Just last year, Kai-Fu Lee, Chairman of Sinovation Ventures, named radiologists as one of the top ten professions most likely to be replaced by AI in his book AI Superpowers. However, Guo seems undeterred. He established the "AI Neuro-imaging Assisted Outpatient Clinic" specifically to challenge this prophecy.

 

Drastic Reduction in Diagnosis Time

 

Dr Guo explained the workflow changes introduced by AI. Currently, confirming whether a patient has lung cancer involves a three-step process arranged by a chest specialist: a chest Computed Tomography (CT) scan, a brain Magnetic Resonance Imaging (MRI) scan, and a nuclear medicine bone scan.

 

Because the lungs have a unique structure, small cancer cells can readily travel through the bloodstream to the brain. Therefore, standard lung cancer staging requires a brain CT or MRI. However, scheduling an MRI usually involves a wait of at least one month. After the scan, it takes an additional 5 to 7 days for the report to be generated, followed by a second outpatient appointment where a specialist determines the subsequent treatment. The entire process takes approximately 1.5 months to complete.

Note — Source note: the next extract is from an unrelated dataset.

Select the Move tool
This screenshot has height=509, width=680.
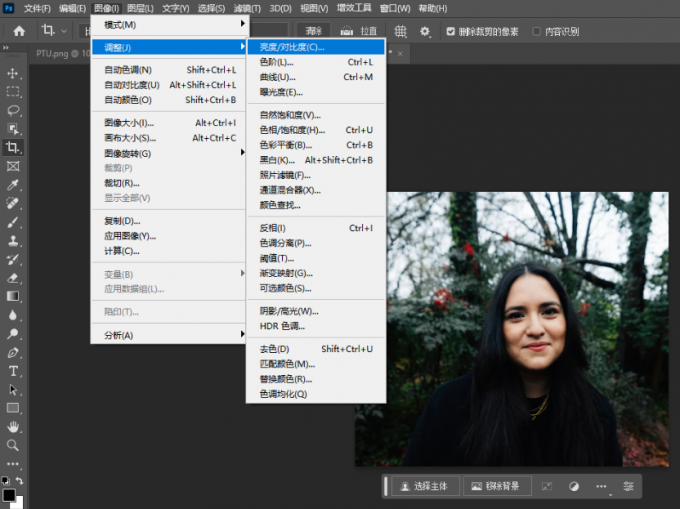13,73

Conventionally, a radiologist must sift through hundreds of MRI images, manually circling lesions one by one and calculating tumor volume to determine if surgery is necessary. It typically takes a radiologist with four years of residency training, plus two years of subspecialist experience, about 20 minutes to perform such an interpretation.

 

In contrast, the "DeepMets" clinical AI automated detection system for brain metastases—jointly trained by Dr Guo's team and the Taiwan AI Labs—allows physicians to view preliminary interpretation results on a computer in under 30 seconds.

 

AI Accuracy Comparable to a Resident Physician

 

How does the AI's interpretation compare to that of a senior physician? Dr Guo tested the system on the spot using the MRI results of an anonymous patient. Using the same batch of MRI images, Dr Guo identified two brain metastases, while DeepMets marked at least five "regions of interest" suspected to be tumours.

"It is not 100% accurate right now, but I would rather it have higher sensitivity," said Dr Guo.

Currently, DeepMets is still in the learning phase, with an accuracy rate of approximately 85%, which is comparable to that of a medical resident. "Determining whether the diagnosis provided by the AI algorithm is correct in the early stages still relies on experienced senior physicians to act as gatekeepers," Dr Guo noted.

He believes that talent capable of utilizing AI will remain competitive. "In the future, it will likely be doctors who know how to use AI replacing those who don't."